Excerpt to read:
— begin —
After the peace of 628 the Roman and the Persian Empires, drained of men and money, and ravaged from end to end by each others marauding armies, sank down in exhaustion to heal them of their deadly wounds.
Never before had either power dealt its neighbour such fearful blows as in this last struggle: in previous wars the contest had been waged around border fortresses, and the prize had been the conquest of some small slice of marchland. But Chosroes and Heraclius had struck deadly blows at the heart of each other’s empire, and harried the inmost provinces up to the gates of each other’s capitals. The Persian had turned the wild hordes of the Avars loose on Thrace, and the Roman had guided the yet wilder Chazars up to the walls of Ctesiphon. Hence it came to pass that at the end of the war the two powers were each weaker than they had ever been before. They were bleeding at every pore, utterly wearied and exhausted, and desirous of nothing but a long interval of peace to recover their lost strength.
Precisely at this moment a new and terrible enemy fell upon the two war-worn combatants, and delivered an attack so vehement that it was destined to destroy the ancient kingdom of Persia and to shear away half the provinces of the Roman Empire.
The politics of Arabia had up to this time been of little moment either to Roman or Persian. Each of them had allies among the Arab tribes, and had sometimes sent an expedition or an embassy southward, into the land beyond the Syrian desert. But neither of them dreamed that the scattered and disunited tribes of Arabia would ever combine or become a serious danger.
But while Heraclius and Chosroes were harrying each other’s realms, the turbulent polytheists of Arabia had been converted, into a compact band of fanatics, burning to carry all over the world by the force of their swords their new faith.
In 629 the first collision between the East-Romans and the Arabs took place, a band of Moslems having pushed a raid up to Muta, near the Dead Sea. But it was not till three years later that the storm fell on the Roman Empire. Caliph Abu Bekr prepared two armies, and launched the one against Palestine and the other against Persia.
— end —
Problem to solve:
Answer the following questions using the text on the Roman and Persian Empires.
(a) In what year was the peace that opens the text concluded?
(b) Which people did the Persian turn loose on Thrace?
(c) At what place did the first collision between the East-Romans and the Arabs occur?

Data shown:
— begin —
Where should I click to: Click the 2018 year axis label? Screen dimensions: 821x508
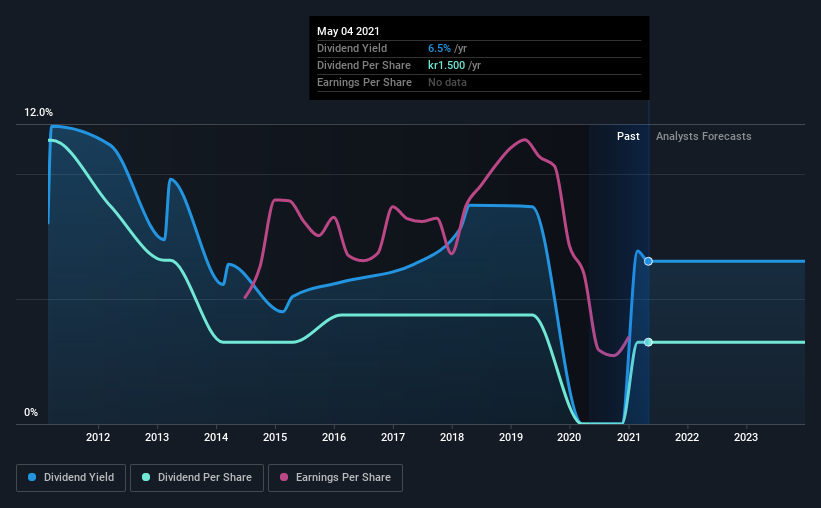[452, 437]
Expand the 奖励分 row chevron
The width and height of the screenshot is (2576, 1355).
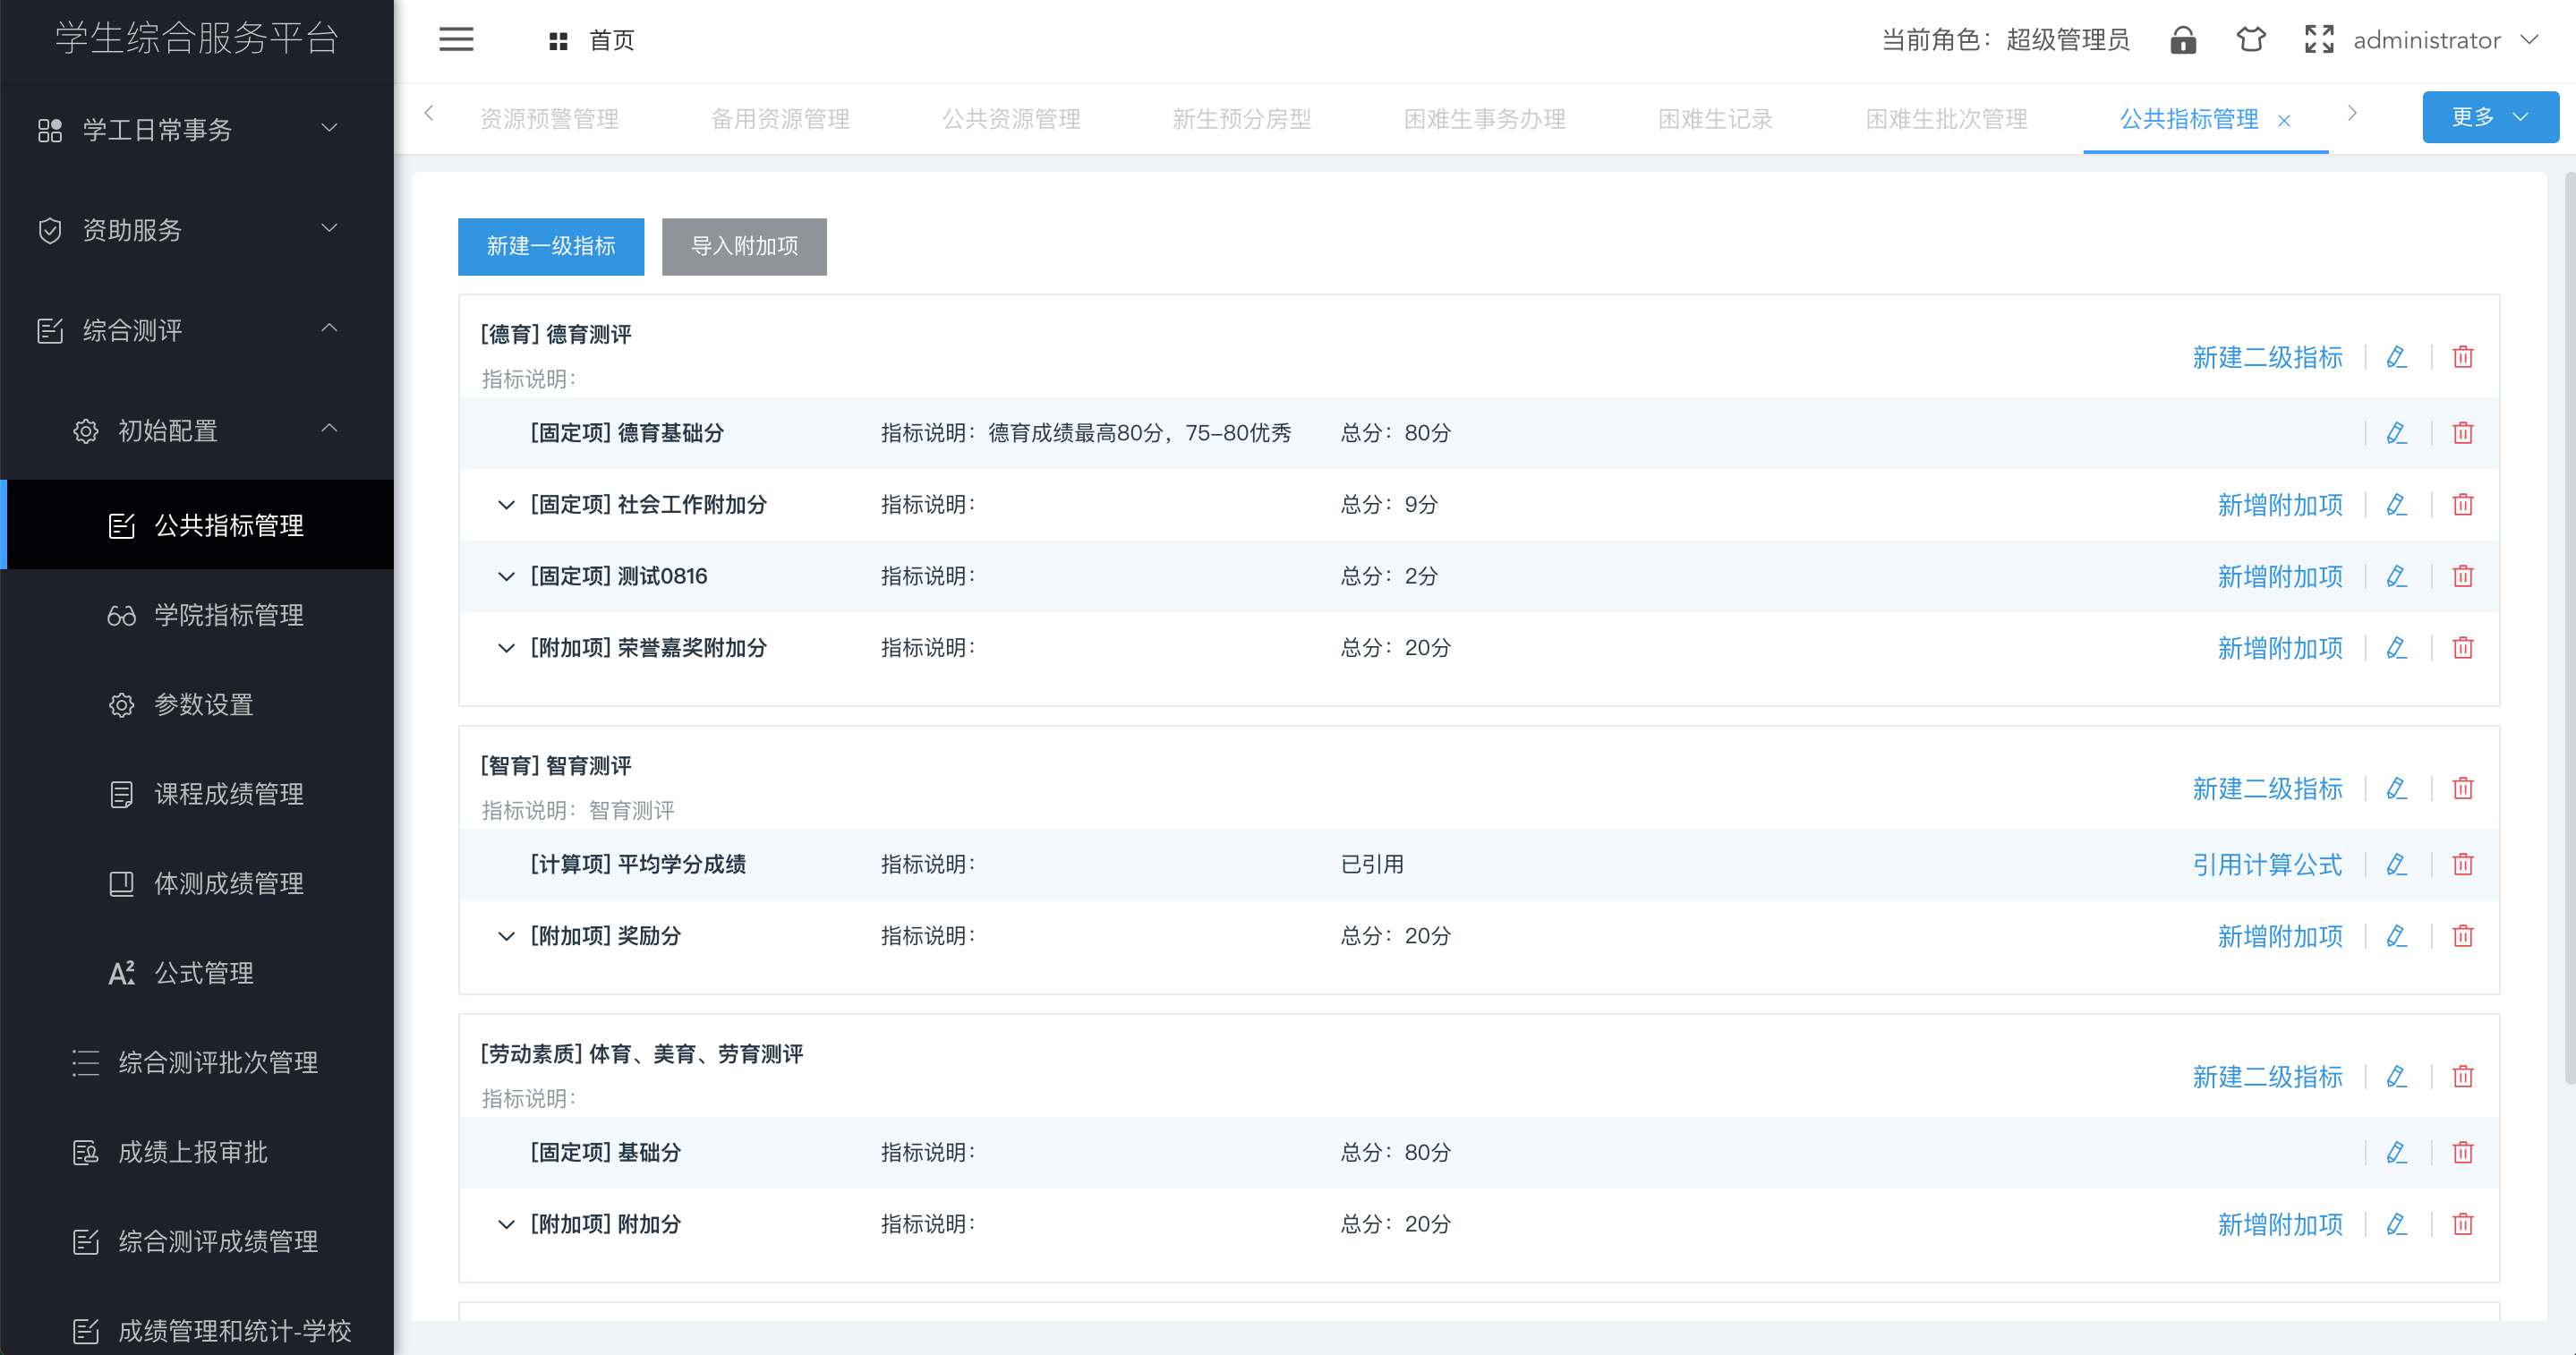pyautogui.click(x=506, y=936)
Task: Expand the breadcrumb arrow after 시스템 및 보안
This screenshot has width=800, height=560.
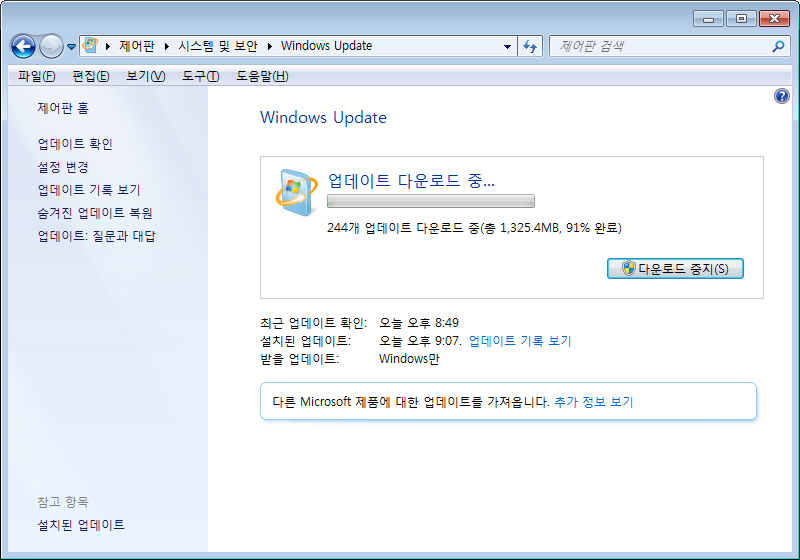Action: [272, 46]
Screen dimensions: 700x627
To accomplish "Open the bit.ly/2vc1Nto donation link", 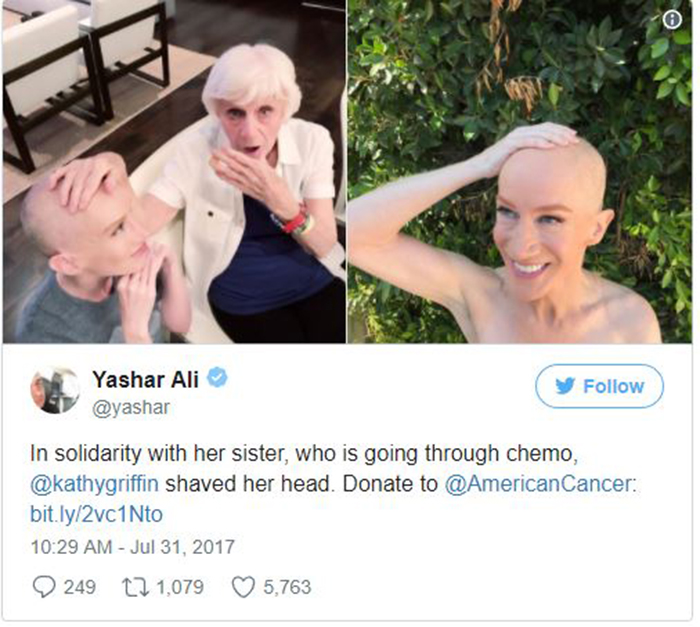I will [x=96, y=514].
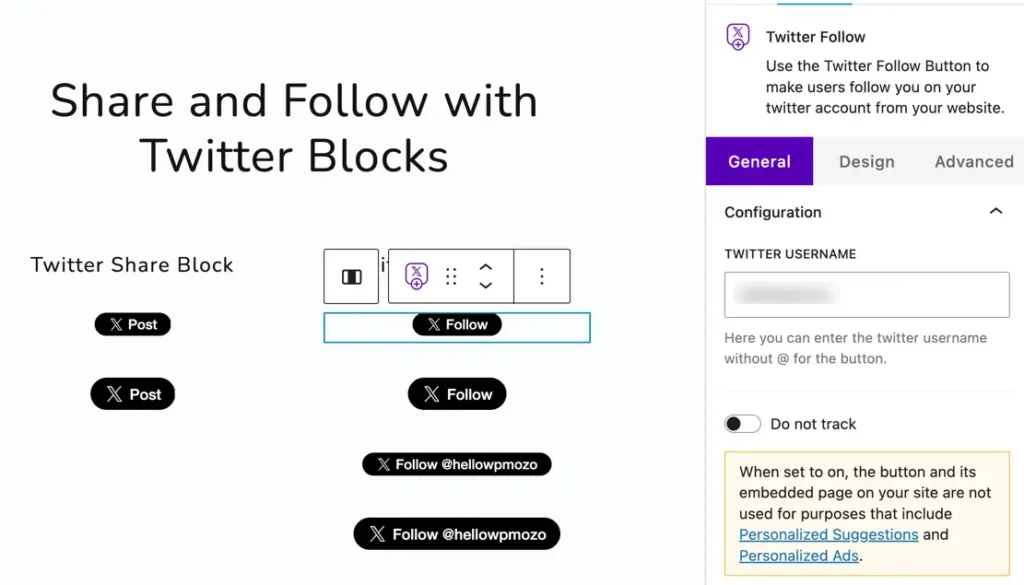Move the block down with the down chevron
Image resolution: width=1024 pixels, height=585 pixels.
486,286
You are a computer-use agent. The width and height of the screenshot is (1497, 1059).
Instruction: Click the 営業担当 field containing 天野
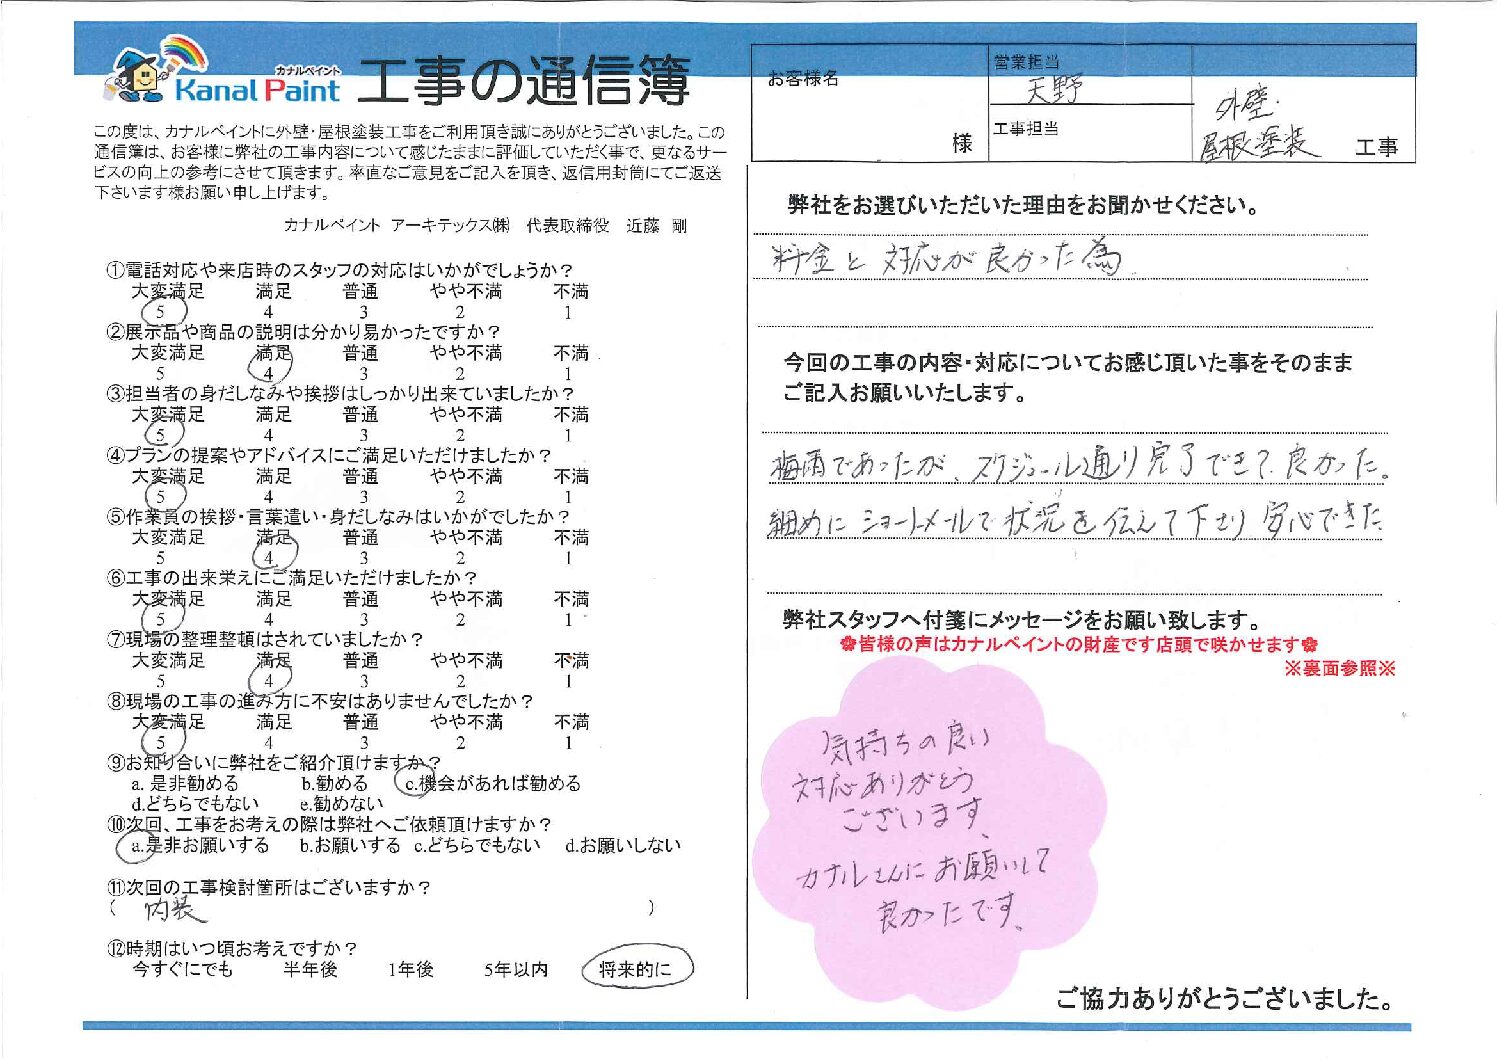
— end —
Response to the task:
(a) 628
(b) The Avars
(c) Muta, near the Dead Sea